Short task.
Pull out everything in the material from the line containing "The height and width of the screenshot is (703, 1343)." down to the final line, both ends included, and reproduce those lines word for word.

Extracted records
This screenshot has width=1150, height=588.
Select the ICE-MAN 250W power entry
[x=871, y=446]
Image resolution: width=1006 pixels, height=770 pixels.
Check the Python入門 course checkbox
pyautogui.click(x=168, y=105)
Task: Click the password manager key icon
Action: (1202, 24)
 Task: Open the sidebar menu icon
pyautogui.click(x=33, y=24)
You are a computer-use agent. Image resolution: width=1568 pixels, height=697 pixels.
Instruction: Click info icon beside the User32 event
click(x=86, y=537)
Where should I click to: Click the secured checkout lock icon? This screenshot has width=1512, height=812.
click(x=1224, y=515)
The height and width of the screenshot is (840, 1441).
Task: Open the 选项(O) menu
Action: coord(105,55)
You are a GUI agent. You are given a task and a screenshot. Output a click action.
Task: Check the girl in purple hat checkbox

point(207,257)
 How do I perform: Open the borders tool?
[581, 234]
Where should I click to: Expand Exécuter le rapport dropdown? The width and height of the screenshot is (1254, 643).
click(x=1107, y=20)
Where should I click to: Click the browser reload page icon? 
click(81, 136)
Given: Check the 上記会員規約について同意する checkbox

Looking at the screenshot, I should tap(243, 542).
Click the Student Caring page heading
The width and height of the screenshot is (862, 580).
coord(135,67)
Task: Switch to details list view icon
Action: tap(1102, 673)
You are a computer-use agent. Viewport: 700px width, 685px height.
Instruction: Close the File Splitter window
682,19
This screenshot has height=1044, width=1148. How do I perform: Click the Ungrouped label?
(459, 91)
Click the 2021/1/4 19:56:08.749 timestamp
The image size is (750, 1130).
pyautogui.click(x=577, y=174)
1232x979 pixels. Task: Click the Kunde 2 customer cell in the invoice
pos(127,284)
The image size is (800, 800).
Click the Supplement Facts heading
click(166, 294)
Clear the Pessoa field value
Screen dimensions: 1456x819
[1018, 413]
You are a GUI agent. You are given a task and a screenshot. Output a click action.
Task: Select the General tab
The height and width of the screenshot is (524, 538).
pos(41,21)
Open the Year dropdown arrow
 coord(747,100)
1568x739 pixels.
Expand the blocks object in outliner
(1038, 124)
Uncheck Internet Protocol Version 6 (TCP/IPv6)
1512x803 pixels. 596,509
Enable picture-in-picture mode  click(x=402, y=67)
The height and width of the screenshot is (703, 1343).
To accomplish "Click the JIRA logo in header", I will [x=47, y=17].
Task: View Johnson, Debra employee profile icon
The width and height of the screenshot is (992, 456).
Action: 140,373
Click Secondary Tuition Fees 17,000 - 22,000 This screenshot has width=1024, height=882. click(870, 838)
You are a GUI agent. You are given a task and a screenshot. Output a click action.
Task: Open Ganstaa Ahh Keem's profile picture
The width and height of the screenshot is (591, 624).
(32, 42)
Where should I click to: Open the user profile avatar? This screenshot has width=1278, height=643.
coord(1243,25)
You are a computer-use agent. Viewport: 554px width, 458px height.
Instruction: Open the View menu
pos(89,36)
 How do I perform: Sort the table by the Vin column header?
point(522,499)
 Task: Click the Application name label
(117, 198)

Result of this exercise.
The height and width of the screenshot is (703, 1343).
To accomplish "Click the JIRA logo in header", I will [x=47, y=17].
Task: View Johnson, Debra employee profile icon
The width and height of the screenshot is (992, 456).
Action: 140,373
Click Secondary Tuition Fees 17,000 - 22,000 This screenshot has width=1024, height=882. click(870, 838)
You are a GUI agent. You are given a task and a screenshot. Output a click action.
Task: Open Ganstaa Ahh Keem's profile picture
The width and height of the screenshot is (591, 624).
(32, 42)
Where should I click to: Open the user profile avatar? This screenshot has width=1278, height=643.
coord(1243,25)
You are a computer-use agent. Viewport: 554px width, 458px height.
Instruction: Open the View menu
pos(89,36)
 How do I perform: Sort the table by the Vin column header?
point(522,499)
 Task: Click the Application name label
(117, 198)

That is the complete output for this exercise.